-- Description of the task --
Pictures do not belong in your copy. Repeat all the other data exactly.

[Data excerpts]
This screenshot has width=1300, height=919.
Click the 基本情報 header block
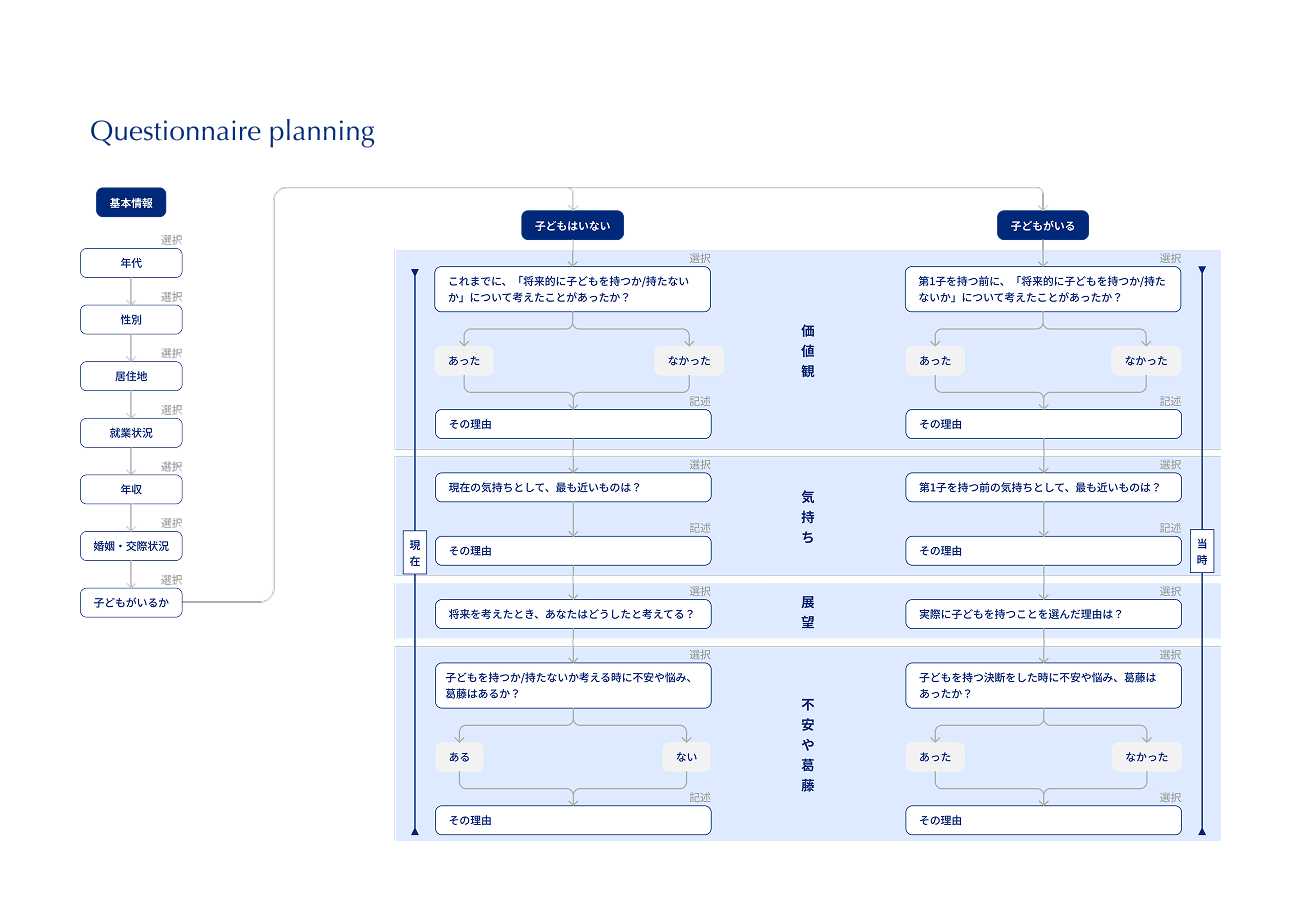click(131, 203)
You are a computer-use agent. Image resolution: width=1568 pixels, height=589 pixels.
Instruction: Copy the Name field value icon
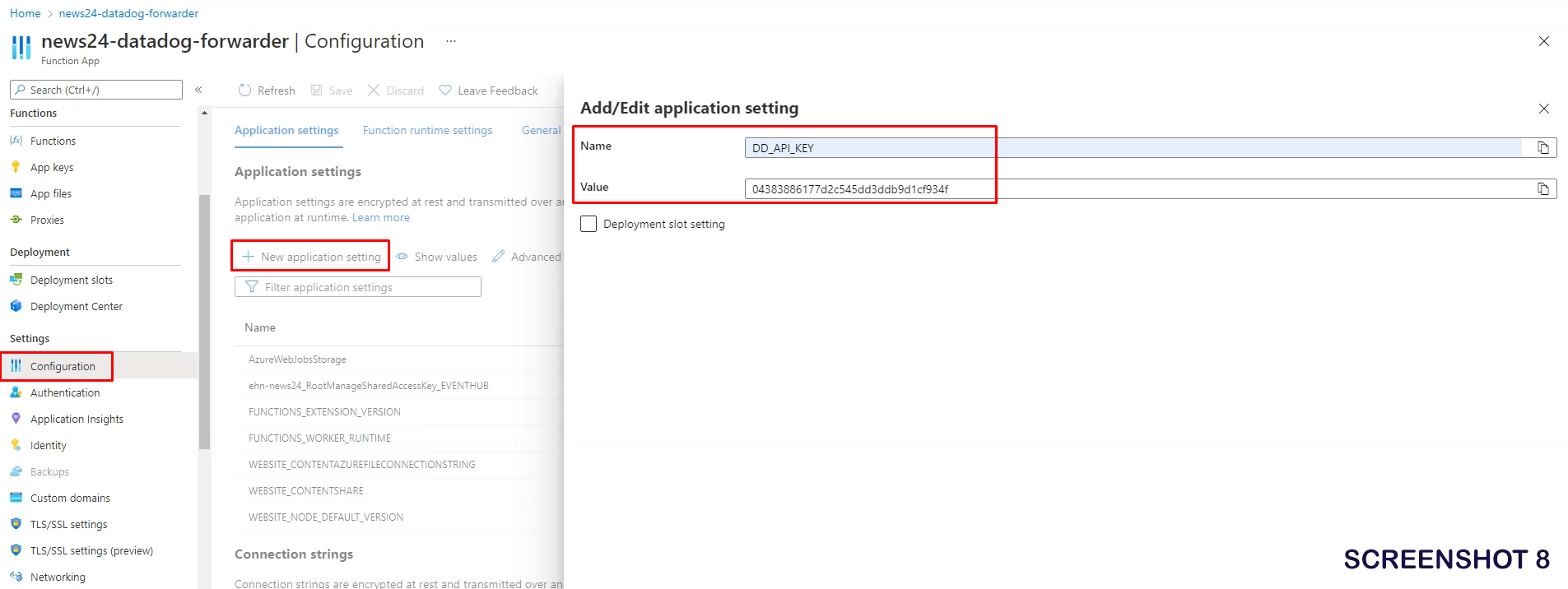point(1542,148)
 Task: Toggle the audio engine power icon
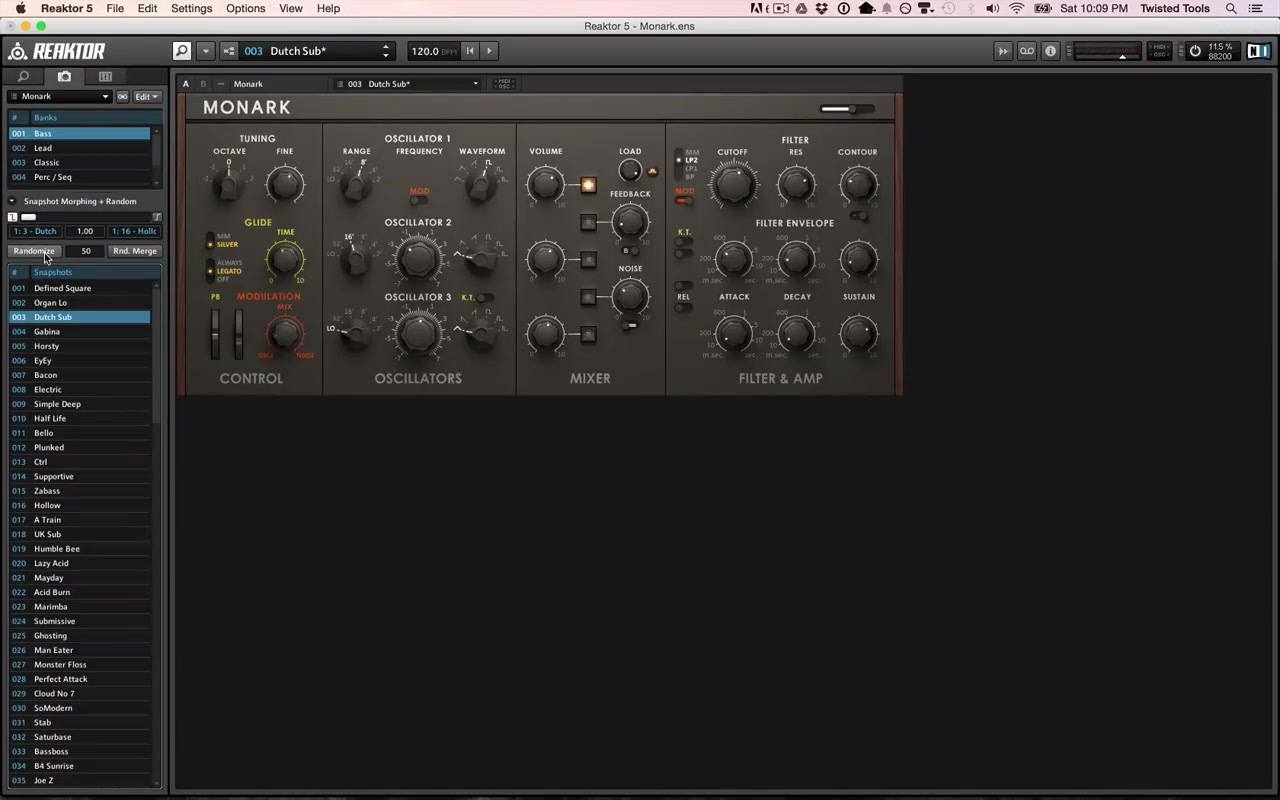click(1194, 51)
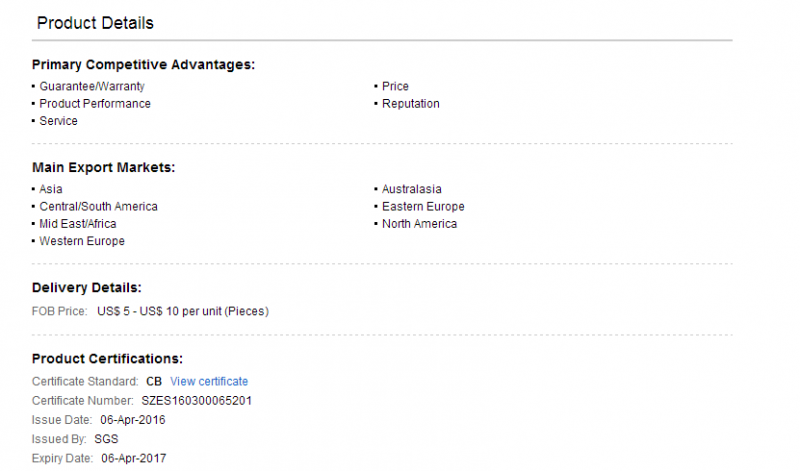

-- The answer --
This screenshot has width=1300, height=919.
Click the 基本情報 header block
click(131, 203)
You are a computer-use agent. Image resolution: width=1568 pixels, height=589 pixels.
Instruction: Copy the Name field value icon
point(1542,148)
 Task: Toggle the audio engine power icon
click(1194, 51)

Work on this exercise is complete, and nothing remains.